The asymmetric seed is an unmodified output from a DRBG.
The public and private keys used in the EC Diffie-Hellman key agreement schemes are generated internally by the
module using the ECDSA key generation method compliant with [FIPS186-4] and [SP 800-56Arev3]. The Diffie-
Hellman key agreement scheme is also compliant with [SP 800-56Arev3], and generates keys using safe primes
defined in RFC 7919 and RFC 3526, as described in the next section.
The module does not support manual key entry or intermediate key generation output.
8.3 Key/CSP Storage
Public and private keys are provided to the Module by the calling process and are destroyed when released by the
appropriate API function calls. The Module does not perform persistent storage of keys.
8.4 Key/CSP Zeroization
The memory occupied by keys is allocated by regular memory allocation operating system calls. The application is
responsible for calling the appropriate zeroization functions provided in the module's API and listed in Table 10.

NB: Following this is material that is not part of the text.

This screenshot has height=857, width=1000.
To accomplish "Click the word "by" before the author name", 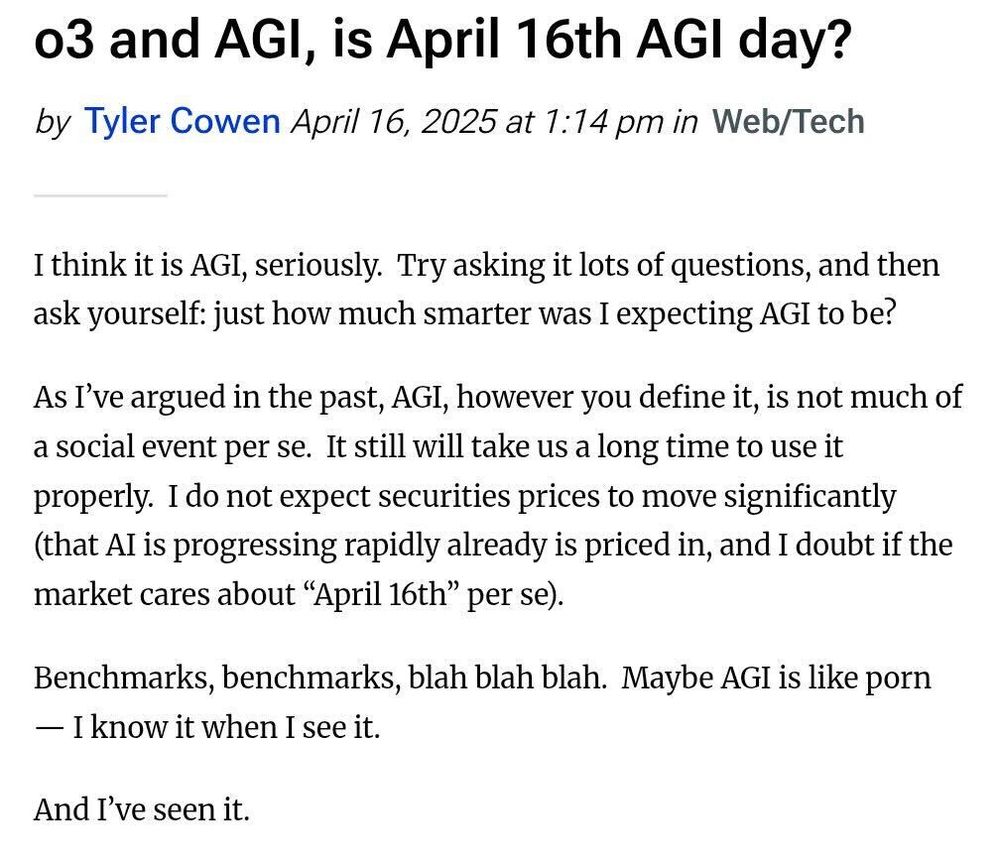I will tap(53, 122).
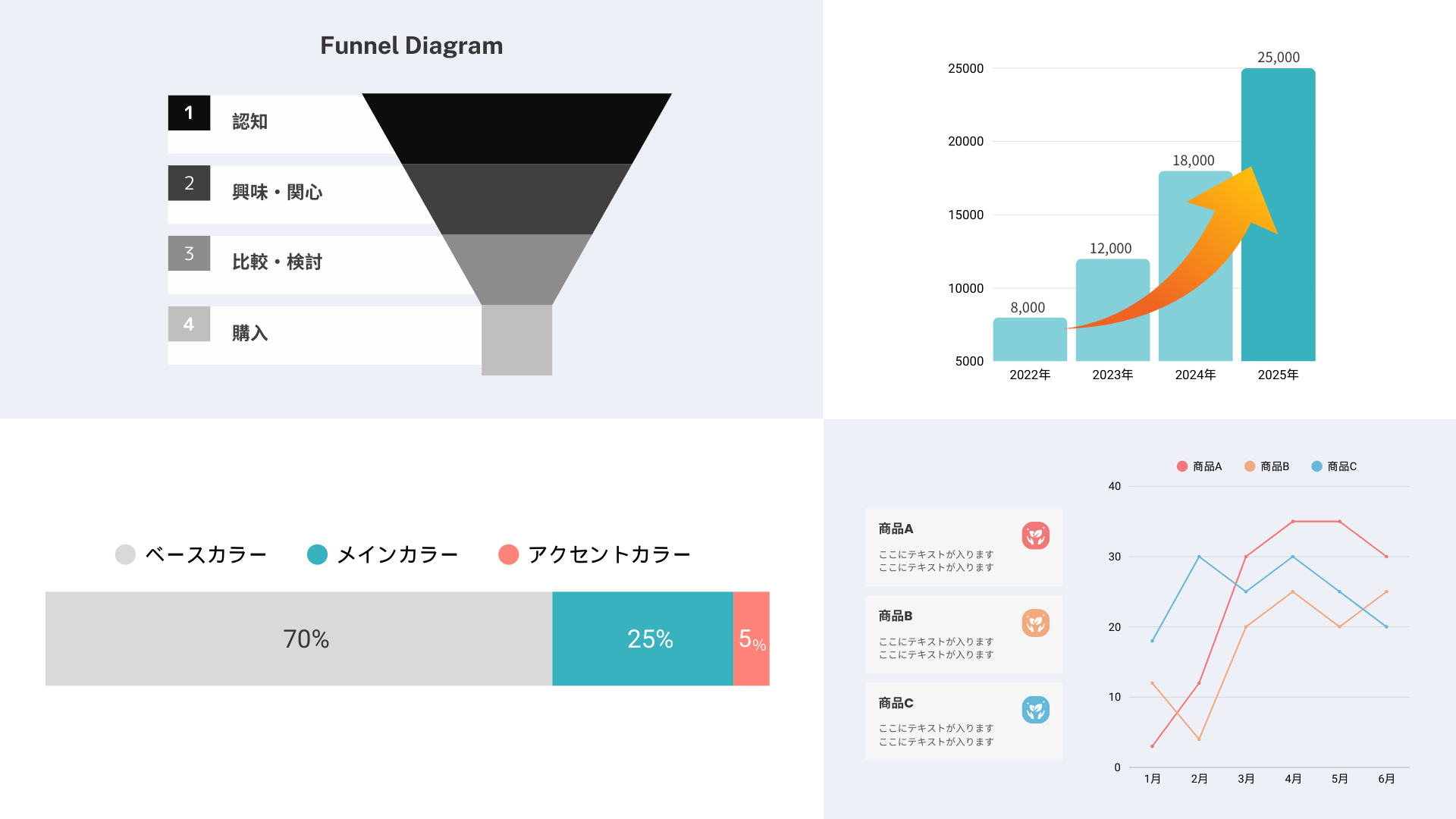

Calling the SSL_free() and SSL_clear() will zeroize the keys and CSPs stored in the TLS protocol internal state and
also invoke the corresponding API functions listed in Table 10 to zeroize keys and CSPs. The zeroization functions
overwrite the memory occupied by keys with “zeros” and deallocate the memory with the regular memory
deallocation operating system call. In case of abnormal termination, or swap in/out of a physical memory page of
a process, the keys in physical memory are overwritten by the Linux kernel before the physical memory is
allocated to another process.
8.5 Key/ Establishment / Key Transport
The module provides Diffie-Hellman and EC Diffie-Hellman shared secret computation compliant with SP 800-
56Arev3, in accordance with scenario X1 (1) of IG D.8.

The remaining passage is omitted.